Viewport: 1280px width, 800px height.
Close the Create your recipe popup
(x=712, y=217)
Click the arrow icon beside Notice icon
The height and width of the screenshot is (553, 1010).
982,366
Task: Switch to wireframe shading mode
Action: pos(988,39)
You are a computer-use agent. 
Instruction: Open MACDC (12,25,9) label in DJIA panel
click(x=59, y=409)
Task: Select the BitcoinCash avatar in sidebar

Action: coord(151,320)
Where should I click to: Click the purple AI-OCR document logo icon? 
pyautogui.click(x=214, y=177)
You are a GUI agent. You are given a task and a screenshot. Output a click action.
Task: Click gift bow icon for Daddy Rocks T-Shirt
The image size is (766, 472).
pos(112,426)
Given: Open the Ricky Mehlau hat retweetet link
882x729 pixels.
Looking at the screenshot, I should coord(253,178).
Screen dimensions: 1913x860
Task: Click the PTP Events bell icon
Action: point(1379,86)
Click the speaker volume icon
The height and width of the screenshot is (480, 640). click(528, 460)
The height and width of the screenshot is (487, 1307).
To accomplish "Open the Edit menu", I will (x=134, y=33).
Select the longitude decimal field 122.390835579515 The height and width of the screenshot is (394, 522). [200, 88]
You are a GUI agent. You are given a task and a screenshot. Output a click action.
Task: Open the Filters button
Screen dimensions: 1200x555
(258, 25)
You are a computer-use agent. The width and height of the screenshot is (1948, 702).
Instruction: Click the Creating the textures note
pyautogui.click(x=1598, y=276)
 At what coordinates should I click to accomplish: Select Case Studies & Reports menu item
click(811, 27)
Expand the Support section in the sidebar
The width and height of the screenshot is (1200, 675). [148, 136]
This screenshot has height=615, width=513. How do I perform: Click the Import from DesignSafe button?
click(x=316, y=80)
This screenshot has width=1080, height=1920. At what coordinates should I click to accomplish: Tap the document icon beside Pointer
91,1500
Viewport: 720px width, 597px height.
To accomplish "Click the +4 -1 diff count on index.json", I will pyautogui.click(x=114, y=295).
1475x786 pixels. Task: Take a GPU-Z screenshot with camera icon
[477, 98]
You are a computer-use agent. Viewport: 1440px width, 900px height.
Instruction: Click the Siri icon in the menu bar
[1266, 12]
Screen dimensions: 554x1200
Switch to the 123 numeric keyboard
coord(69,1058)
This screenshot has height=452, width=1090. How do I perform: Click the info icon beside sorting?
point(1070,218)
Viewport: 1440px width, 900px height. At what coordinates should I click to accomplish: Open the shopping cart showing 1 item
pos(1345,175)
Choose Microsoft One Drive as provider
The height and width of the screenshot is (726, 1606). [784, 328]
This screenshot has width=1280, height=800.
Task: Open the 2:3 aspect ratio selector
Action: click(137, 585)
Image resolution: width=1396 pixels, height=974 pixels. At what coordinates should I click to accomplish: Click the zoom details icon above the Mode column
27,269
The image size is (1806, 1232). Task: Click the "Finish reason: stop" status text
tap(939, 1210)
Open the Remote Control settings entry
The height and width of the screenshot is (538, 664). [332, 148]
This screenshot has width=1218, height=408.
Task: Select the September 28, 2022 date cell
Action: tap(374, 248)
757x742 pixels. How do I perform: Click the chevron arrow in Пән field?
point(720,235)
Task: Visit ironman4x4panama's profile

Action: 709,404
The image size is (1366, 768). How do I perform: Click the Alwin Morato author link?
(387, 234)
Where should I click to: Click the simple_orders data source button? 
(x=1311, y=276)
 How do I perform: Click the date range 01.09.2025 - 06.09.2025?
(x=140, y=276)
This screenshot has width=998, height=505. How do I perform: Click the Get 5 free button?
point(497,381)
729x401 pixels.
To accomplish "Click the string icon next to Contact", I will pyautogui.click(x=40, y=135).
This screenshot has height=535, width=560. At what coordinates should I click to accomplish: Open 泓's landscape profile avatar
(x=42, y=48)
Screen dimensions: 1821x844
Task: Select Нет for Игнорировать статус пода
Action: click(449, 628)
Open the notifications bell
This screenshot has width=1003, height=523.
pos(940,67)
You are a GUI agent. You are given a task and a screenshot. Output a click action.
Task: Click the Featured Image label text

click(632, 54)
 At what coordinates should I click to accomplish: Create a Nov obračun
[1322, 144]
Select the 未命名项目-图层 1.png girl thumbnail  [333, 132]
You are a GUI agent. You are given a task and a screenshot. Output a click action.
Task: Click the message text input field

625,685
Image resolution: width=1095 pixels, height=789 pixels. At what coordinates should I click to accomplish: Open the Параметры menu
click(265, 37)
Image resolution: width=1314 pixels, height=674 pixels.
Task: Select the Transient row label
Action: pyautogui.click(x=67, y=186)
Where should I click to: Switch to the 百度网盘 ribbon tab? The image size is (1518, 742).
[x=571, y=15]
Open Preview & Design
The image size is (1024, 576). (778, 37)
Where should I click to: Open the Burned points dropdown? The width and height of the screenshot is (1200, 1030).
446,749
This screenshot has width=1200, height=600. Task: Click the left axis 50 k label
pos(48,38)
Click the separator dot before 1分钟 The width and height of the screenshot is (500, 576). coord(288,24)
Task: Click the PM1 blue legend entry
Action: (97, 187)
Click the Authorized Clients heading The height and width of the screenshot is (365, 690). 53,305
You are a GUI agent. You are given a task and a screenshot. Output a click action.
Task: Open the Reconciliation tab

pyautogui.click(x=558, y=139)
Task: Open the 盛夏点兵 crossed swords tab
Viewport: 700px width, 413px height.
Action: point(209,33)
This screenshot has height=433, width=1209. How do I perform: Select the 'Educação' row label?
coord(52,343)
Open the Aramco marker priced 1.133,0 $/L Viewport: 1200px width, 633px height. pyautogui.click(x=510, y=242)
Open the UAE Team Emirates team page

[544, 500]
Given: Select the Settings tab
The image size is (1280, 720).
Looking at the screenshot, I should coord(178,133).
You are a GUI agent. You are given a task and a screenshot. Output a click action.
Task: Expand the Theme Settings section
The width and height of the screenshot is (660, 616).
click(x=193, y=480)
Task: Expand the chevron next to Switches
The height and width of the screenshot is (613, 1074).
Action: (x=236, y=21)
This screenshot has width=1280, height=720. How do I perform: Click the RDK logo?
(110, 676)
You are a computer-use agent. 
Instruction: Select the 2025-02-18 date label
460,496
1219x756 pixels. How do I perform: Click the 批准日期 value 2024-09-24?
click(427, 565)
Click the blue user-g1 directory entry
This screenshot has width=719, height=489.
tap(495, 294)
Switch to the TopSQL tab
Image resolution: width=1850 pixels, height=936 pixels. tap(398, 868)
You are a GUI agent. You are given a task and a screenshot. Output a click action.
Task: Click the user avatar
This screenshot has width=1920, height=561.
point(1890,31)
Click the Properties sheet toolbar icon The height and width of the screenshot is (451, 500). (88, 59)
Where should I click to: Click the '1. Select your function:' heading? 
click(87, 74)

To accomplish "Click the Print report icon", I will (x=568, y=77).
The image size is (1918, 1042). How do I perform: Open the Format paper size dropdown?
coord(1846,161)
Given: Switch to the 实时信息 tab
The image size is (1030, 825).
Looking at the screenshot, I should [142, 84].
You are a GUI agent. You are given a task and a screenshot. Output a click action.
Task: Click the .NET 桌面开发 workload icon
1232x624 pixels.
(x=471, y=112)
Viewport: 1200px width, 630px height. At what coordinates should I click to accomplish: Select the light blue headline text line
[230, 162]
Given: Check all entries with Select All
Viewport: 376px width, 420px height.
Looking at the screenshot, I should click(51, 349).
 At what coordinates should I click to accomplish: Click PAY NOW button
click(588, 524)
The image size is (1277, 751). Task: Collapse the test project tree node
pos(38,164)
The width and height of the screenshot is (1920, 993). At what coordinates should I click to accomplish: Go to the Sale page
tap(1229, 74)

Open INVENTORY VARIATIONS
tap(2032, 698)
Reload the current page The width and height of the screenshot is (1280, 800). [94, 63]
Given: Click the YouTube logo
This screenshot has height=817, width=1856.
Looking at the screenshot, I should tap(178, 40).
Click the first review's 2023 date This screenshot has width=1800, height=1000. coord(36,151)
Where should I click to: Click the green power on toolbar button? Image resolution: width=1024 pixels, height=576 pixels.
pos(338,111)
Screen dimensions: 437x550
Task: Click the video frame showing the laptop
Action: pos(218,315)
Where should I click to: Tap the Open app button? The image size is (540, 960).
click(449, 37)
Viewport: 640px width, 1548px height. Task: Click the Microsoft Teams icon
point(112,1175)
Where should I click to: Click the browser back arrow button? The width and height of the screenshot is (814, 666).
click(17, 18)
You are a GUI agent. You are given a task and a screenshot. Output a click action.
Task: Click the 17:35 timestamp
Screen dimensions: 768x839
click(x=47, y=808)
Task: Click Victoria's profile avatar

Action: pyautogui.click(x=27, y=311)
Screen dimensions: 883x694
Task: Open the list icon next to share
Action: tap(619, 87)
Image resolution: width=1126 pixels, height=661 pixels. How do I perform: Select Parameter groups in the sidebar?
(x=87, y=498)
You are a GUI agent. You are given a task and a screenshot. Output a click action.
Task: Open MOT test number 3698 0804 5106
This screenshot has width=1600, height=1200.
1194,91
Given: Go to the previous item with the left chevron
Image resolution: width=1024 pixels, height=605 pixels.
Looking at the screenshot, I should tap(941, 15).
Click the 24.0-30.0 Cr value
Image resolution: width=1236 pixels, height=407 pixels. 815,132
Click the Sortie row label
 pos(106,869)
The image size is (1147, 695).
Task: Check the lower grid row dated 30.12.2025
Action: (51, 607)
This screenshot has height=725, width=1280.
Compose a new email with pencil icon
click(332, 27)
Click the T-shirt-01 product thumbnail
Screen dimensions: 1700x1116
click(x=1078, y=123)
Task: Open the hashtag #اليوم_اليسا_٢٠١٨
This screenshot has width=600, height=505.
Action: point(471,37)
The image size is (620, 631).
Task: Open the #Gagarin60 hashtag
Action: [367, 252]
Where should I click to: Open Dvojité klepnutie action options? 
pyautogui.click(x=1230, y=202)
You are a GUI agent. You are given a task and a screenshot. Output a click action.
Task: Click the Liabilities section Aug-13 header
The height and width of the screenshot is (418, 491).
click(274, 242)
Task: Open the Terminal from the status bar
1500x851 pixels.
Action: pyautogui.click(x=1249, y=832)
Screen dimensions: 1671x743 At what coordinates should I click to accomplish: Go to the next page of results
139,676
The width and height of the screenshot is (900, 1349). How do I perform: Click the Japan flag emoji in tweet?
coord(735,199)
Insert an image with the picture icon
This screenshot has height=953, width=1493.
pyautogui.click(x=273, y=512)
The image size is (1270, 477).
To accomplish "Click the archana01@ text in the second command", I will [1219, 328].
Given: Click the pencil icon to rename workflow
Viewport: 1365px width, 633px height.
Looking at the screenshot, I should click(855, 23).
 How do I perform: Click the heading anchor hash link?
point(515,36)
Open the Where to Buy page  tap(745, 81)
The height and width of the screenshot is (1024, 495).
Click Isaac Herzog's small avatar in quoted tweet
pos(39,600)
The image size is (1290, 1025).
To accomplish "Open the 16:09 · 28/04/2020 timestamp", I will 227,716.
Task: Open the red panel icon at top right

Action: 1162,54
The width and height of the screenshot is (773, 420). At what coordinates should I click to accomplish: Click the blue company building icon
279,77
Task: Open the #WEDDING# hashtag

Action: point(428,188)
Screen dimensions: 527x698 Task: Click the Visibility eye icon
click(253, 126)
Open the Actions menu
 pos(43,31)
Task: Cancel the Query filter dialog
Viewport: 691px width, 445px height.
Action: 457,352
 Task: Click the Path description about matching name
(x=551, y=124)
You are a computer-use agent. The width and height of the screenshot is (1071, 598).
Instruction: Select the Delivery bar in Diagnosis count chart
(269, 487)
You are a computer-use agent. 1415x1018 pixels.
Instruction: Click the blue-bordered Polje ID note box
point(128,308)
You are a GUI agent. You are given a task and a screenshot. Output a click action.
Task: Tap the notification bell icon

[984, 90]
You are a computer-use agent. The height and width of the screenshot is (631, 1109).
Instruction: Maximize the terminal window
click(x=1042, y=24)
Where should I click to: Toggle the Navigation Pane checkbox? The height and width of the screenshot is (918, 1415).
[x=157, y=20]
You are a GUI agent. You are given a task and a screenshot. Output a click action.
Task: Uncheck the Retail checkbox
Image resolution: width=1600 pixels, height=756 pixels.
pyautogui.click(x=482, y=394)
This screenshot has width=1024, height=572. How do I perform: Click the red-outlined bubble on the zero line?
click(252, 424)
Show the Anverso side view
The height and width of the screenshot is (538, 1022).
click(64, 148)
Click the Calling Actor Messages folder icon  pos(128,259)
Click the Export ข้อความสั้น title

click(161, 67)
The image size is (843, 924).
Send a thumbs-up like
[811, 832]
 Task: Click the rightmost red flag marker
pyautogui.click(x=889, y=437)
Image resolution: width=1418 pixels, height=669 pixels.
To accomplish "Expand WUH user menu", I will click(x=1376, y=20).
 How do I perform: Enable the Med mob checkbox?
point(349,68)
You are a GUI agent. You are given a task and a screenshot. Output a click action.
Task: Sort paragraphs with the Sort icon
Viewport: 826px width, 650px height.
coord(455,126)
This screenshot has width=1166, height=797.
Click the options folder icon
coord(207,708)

++++++++++++++++++++

**ABOUT THIS TASK**
What you return should match, exactly, the stretch of the listing above that runs from the line with "Viewport: 826px width, 650px height." to its last line.

**COMPLETED TASK**
Viewport: 826px width, 650px height.
coord(455,126)
This screenshot has width=1166, height=797.
Click the options folder icon
coord(207,708)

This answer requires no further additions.